“Deixa comigo, eu seguro o pagode e não deixo cair.” A frase é de Jovelina Pérola Negra, na música Luz do Repente, e está na playlist que Márcia Falcão preparou especialmente para o AQA. Mas poderia muito bem ser dela. “Quero pensar que eu também tô fazendo isso no campo da pintura”, diz a artista. Segurar a imagem. Segurar o corpo. Segurar o gesto.
Márcia nasceu em 1985, no Rio de Janeiro, e cresceu em Irajá, na zona norte da cidade. Vive e trabalha até hoje no subúrbio, e é a partir desse território — social, afetivo e político — que constrói sua pintura. Suas telas são habitadas por figuras femininas negras, marcadas pelo tempo, pela vida, pelo que é imposto. Às vezes feridas, às vezes em êxtase, às vezes prontas para o embate.
O trabalho lida de forma direta com a experiência das mulheres negras periféricas no Brasil, mas não se fecha numa única leitura. A paleta puxada para vermelhos fortes e marrons terrosos vem dos tons da pele negra, da poeira do chão batido, do calor que sobe das calçadas. A tinta é grossa, quase um relevo. O gesto é rápido, decidido. “O olhar para aquele corpo de trabalho é a dor que liga tudo. (…) Mas não é sofrimento, é mais enfurecido do que melancólico.”, diz a artista em entrevista para a Revista Philos.
No ateliê, a música não é trilha de fundo, mas sim parte da ação. A playlist que Márcia preparou reúne sambas, raps, R&Bs, pagodes, soul e funk — músicas que, embora vindas de épocas e estilos diferentes, giram em torno dos mesmos temas: raça, gênero, força, desejo, fé, ironia.
De Fundo de Quintal a Cardi B. De Clementina de Jesus a Missy Elliott. De Beyoncé a Elza Soares. O que une todas elas é o modo como falam da vida — ora com leveza, ora com fúria. Márcia diz que, ao montar a seleção, percebeu que os assuntos se repetem. E isso diz muito sobre como ela ouve.
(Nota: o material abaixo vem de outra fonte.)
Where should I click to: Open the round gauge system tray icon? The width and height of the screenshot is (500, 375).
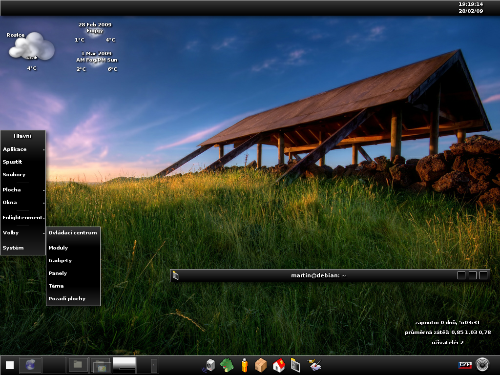click(x=482, y=364)
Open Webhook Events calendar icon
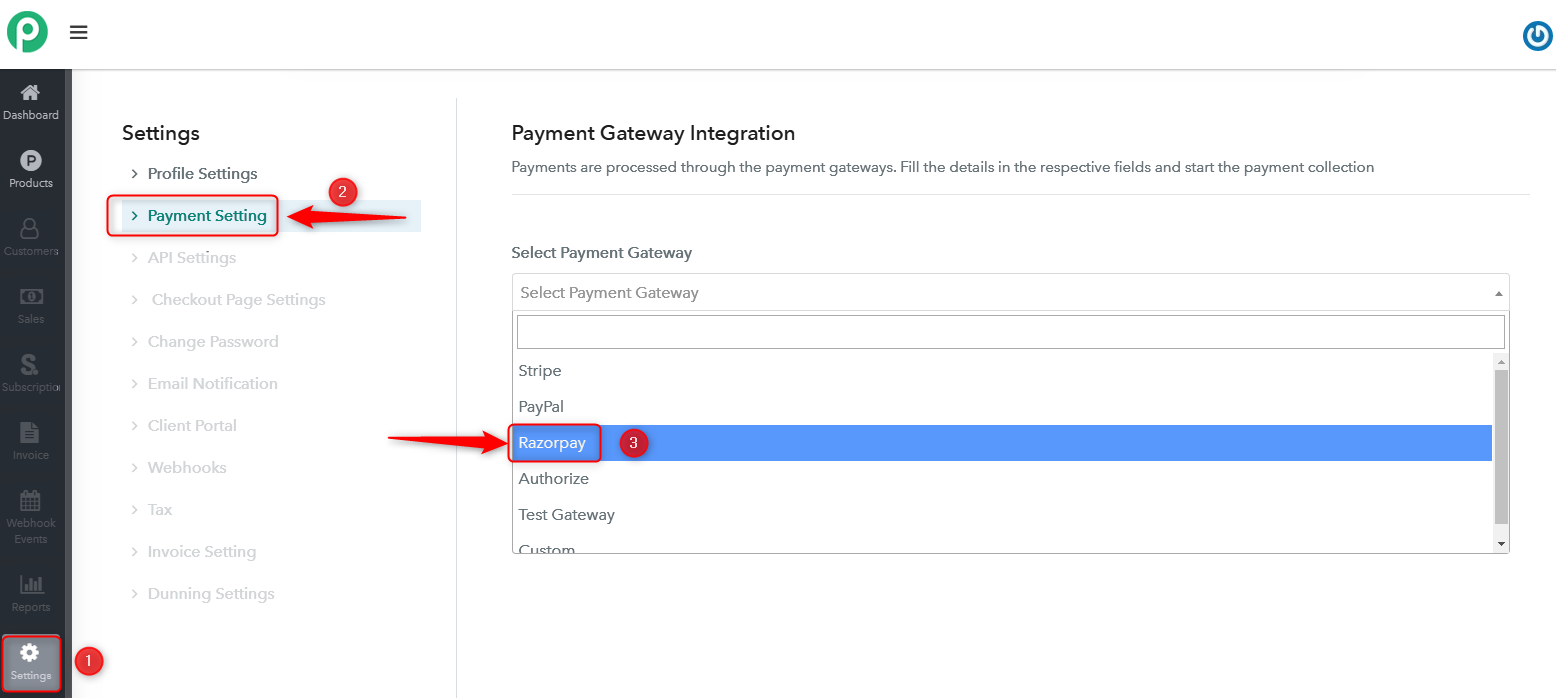1556x698 pixels. (31, 500)
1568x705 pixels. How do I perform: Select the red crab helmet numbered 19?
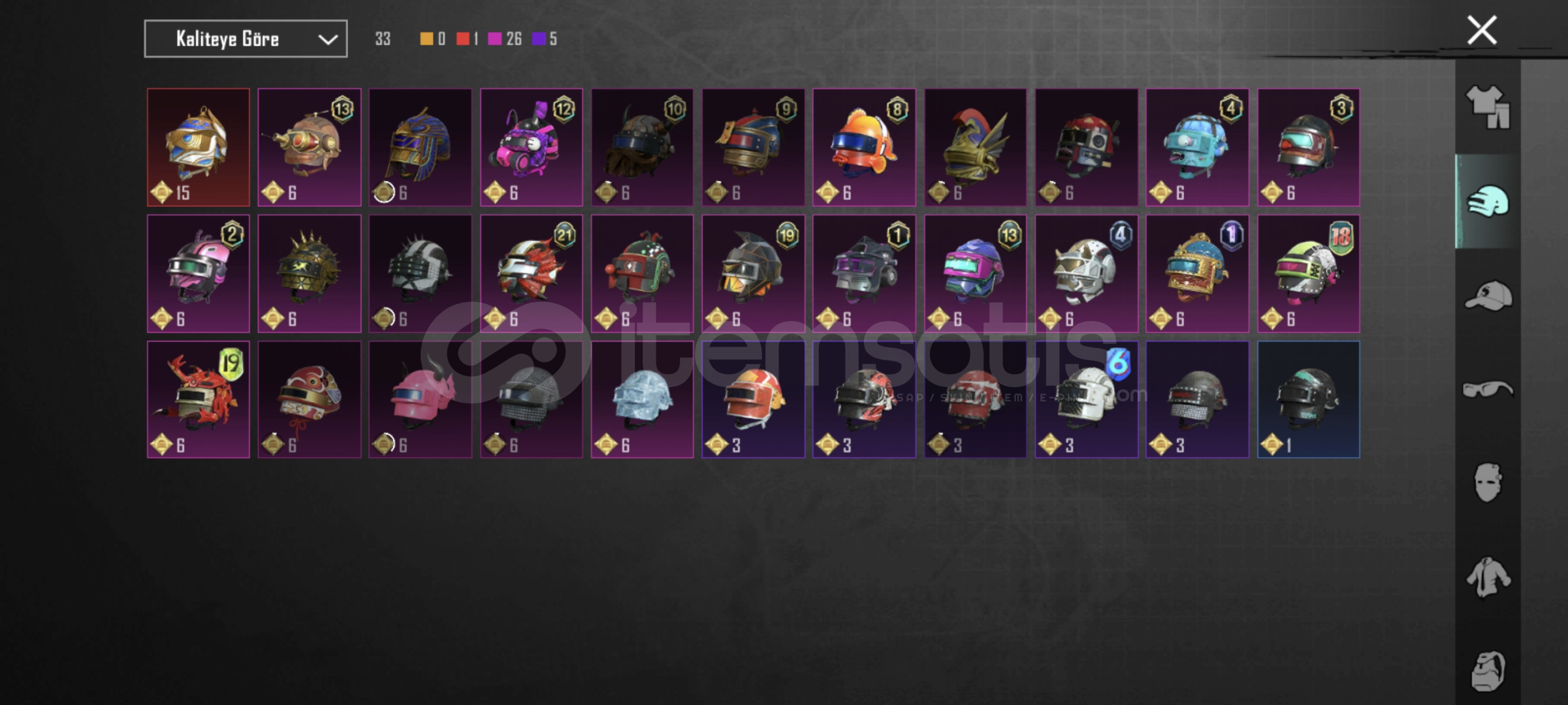coord(199,400)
A música entra como estímulo, companhia e combustível. “As músicas participam do meu processo criativo”, ela conta. “Elas vão me levando pra esse lugar de criação.”
Em This Is America, de Childish Gambino, o corpo negro é ameaça e alvo. Em Fé, de IZA, é resistência e reza. Em Superstar, Lauryn Hill canta sobre vulnerabilidade e autoestima com a mesma franqueza com que Márcia pinta. E Jovelina? Jovelina segura tudo isso com o gogó. Márcia segura com pincel.
A artista, representada pela galeria Fortes D’Aloia & Gabriel, já passou por instituições como o Instituto Inclusartiz, MAR, SESC Pompeia, Pivô, e recentemente levou seu trabalho para Los Angeles e Nova York. Mas o que sustenta sua trajetória não é o circuito. É a consistência de sua produção.
Nada em sua pintura é neutro. O corpo está ali como campo de disputa, mas também de autonomia. E se tem algo que a música ajuda a fazer nesse processo, é lembrar que, mesmo quando tudo pesa, ainda existe balanço.